_ACTIVITY_
What lines in the listing below hold the string "Marino"? Please copy them out.

_RECORDS FOR THIS TASK_
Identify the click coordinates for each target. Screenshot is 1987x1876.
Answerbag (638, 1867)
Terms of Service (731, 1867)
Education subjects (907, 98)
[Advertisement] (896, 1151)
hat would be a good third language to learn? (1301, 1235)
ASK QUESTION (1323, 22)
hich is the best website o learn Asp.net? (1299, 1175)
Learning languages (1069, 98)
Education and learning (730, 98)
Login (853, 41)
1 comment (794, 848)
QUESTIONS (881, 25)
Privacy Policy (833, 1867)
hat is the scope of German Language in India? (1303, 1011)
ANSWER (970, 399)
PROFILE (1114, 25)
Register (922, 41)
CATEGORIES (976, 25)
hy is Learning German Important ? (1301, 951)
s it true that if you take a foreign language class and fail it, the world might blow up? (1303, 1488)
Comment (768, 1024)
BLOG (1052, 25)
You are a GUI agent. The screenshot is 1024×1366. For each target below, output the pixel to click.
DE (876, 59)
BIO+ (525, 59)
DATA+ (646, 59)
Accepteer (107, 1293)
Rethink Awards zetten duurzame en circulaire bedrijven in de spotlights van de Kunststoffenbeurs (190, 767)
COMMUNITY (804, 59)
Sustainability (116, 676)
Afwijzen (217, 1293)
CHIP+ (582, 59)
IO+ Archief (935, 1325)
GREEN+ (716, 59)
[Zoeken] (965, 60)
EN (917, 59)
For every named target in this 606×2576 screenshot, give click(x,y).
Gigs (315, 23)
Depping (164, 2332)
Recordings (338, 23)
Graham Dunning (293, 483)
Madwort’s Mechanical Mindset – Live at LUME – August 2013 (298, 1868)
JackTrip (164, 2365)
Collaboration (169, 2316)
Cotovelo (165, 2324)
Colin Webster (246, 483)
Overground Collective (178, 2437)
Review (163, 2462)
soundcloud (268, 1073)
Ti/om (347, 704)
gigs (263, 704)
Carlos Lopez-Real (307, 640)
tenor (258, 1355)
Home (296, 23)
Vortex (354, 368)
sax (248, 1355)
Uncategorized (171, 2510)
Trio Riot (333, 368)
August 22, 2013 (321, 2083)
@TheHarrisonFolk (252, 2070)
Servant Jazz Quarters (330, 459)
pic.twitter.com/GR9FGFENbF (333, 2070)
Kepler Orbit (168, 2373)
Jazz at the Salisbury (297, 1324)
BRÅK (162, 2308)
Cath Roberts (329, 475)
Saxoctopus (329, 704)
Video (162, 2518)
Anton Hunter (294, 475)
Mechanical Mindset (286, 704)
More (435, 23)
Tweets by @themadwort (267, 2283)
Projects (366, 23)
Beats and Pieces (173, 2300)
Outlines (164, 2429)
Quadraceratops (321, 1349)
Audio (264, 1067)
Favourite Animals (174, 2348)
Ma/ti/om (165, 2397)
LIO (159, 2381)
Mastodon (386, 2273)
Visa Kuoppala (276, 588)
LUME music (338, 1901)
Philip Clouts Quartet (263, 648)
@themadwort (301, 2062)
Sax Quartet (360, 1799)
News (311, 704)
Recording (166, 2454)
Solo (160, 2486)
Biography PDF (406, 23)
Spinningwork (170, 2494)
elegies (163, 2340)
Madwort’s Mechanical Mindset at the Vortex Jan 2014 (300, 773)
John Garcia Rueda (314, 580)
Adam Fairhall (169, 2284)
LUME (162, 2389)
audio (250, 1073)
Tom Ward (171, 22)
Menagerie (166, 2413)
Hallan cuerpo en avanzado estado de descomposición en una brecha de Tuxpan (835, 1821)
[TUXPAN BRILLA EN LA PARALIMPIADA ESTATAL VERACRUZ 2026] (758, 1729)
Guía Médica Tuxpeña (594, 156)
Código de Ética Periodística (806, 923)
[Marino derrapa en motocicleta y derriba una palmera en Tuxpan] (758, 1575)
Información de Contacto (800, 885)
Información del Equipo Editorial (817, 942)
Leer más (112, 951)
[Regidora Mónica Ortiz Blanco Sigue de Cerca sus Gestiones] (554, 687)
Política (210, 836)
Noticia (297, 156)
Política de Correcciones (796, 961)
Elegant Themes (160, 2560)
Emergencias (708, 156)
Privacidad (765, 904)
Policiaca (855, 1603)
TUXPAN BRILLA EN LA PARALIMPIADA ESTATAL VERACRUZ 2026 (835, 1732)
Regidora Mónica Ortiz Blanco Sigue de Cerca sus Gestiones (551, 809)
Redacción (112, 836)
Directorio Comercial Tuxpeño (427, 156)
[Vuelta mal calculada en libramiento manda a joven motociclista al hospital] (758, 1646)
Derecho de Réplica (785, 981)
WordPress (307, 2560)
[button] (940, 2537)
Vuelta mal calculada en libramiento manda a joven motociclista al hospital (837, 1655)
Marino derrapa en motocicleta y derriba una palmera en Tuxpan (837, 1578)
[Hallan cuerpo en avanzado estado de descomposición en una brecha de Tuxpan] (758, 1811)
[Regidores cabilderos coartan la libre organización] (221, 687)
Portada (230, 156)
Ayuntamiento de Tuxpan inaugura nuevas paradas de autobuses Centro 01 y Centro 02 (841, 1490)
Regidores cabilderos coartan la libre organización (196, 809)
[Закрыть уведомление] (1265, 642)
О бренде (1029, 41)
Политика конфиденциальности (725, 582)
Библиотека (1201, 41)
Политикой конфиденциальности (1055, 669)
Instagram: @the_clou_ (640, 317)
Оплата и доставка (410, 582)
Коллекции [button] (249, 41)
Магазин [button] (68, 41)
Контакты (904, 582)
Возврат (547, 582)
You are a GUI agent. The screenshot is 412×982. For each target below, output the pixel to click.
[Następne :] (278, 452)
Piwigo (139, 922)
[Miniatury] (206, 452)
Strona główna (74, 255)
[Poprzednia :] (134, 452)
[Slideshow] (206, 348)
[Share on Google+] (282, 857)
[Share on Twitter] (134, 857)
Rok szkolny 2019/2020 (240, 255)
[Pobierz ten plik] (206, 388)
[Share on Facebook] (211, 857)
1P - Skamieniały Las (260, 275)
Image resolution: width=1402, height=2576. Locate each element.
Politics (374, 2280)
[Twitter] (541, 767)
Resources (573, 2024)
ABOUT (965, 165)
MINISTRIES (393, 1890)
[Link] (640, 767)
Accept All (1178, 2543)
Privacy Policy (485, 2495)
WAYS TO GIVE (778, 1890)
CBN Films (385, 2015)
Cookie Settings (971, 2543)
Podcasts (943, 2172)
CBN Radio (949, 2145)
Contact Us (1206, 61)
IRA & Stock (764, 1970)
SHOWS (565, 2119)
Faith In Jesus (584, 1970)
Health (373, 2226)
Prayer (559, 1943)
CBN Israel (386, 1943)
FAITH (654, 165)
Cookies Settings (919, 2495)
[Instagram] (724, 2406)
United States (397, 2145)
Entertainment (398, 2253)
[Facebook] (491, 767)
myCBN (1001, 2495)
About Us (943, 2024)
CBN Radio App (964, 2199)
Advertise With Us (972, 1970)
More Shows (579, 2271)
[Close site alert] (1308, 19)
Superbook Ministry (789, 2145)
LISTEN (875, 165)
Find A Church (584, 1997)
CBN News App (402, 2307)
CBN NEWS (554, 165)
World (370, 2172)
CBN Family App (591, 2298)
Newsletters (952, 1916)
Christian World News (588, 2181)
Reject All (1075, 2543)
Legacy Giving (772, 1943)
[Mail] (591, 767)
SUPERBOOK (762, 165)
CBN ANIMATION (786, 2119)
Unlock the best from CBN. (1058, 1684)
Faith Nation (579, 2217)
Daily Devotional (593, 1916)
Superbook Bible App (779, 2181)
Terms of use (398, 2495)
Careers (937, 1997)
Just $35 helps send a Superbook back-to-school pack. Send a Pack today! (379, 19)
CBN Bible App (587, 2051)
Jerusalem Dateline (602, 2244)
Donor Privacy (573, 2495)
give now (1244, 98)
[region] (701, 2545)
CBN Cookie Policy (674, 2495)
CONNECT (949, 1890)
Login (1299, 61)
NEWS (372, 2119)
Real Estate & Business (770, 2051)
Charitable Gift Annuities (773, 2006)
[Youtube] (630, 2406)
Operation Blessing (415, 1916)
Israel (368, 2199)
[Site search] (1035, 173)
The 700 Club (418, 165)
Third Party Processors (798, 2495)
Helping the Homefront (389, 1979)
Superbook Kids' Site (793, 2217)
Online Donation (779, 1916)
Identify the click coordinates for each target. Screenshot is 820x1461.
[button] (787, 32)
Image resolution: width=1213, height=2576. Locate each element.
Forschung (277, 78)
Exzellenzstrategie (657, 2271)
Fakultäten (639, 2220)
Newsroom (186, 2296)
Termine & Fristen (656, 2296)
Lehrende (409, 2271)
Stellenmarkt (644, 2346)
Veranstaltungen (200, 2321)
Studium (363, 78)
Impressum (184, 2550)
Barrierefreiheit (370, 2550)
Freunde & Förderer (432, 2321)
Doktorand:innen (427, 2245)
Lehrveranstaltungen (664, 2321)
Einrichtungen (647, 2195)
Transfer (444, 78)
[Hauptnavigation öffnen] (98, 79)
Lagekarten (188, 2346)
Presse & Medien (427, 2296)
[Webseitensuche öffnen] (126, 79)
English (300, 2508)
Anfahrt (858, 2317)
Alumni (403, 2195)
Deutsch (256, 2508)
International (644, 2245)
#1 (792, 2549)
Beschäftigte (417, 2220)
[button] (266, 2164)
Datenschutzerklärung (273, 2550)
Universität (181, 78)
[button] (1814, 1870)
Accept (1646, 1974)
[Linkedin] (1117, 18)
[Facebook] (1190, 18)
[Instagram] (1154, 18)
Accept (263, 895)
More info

_OUTPUT FOR THIS EXERCISE_
[Marino derrapa en motocicleta y derriba una palmera en Tuxpan] (758, 1575)
Marino derrapa en motocicleta y derriba una palmera en Tuxpan (837, 1578)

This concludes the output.